While experimental hypoxia lead only to an early, reversible reduction of GFAP [4], decreased GFAP was also seen in chronic swelling and vacuolation of white matter astroglia (clasmatodendrosis) in Alzheimer’s disease [5]. A true lack of GFAP staining has been described in severe focal experimental cerebral ischemia, however with increase of GFAP in the surrounding tissue [6]. An early astrocyte reaction in the optic nerve has also been described for inflammatory diseases [7]. The findings in the densified regions of glaucomatous optic nerves, however, contradict the expected GFAP (astrocyte) activation, which is frequently seen in more severe stages of glaucomatous optic neuropathy [8]. Therefore, a specific process seems to take place in early stages of glaucomatous neuropathy: the astrocytes seem to retrain their processes from regions of local activity (possibly pre-degeneration) without forming a wall around these regions. Interestingly, there was no specific correlation of early optic neuropathy with any of the few clinical data available. Since the densified regions were only small compared to the optic nerve diameter, these activities per se seem not to influence the clinical process.
Within the densified regions of glaucomatous optic nerves, vesicular myelin formations and irregularities were regularly present showing similarities to nerve degeneration in the peripheral nervous system: early stages of Wallerian-type degeneration show vesicular myelin formations, replacing the axon by tubulovesicular structures [9]. Although this process is described for single nerve fibers, it might take place in focal groups of neighboring neurons in the optic nerve, too.

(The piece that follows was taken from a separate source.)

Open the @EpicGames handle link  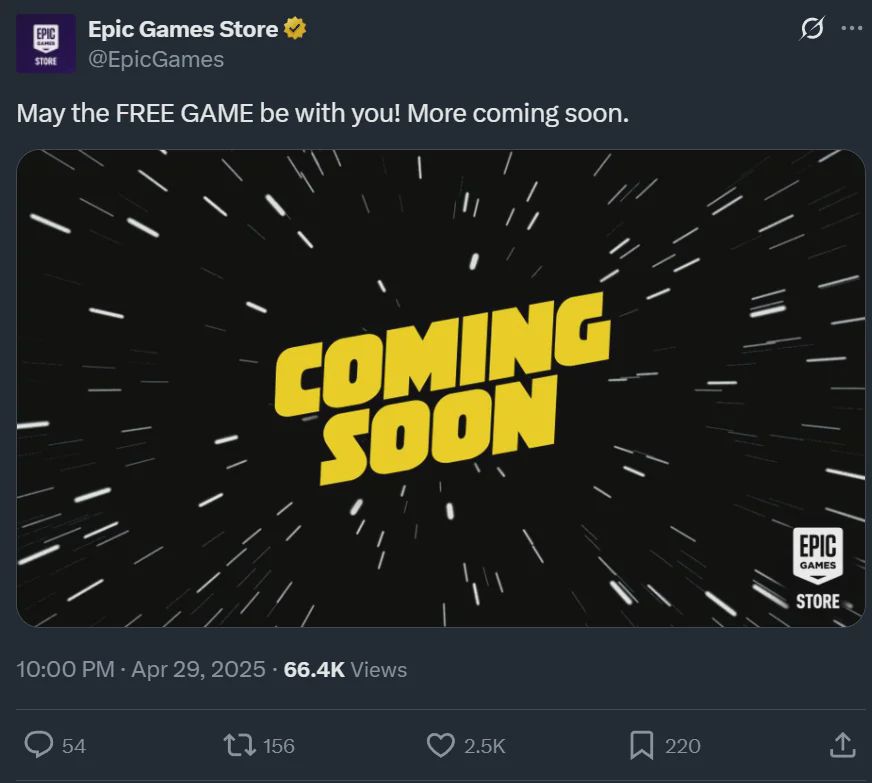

Since previous work could show vascular changes (loss and occlusion of capillaries) in the postlaminar optic nerve of glaucomatous eyes [3], these changes might support the importance of ischemia in the progress of glaucomatous optic nerve pathology. Acute anoxia, however, does not lead primarily to changes in the myelin sheath [10]. Therefore, the densified regions in early stages of glaucomatous optic neuropathy need more attention and might broaden the understanding of white matter degeneration.
CONFLICT OF INTEREST
The author confirms that this article content has no conflict of interest.
ACKNOWLEDGEMENTS
The author thanks Elke Lütjen-Drecoll and the late Doug Johnson for providing the material.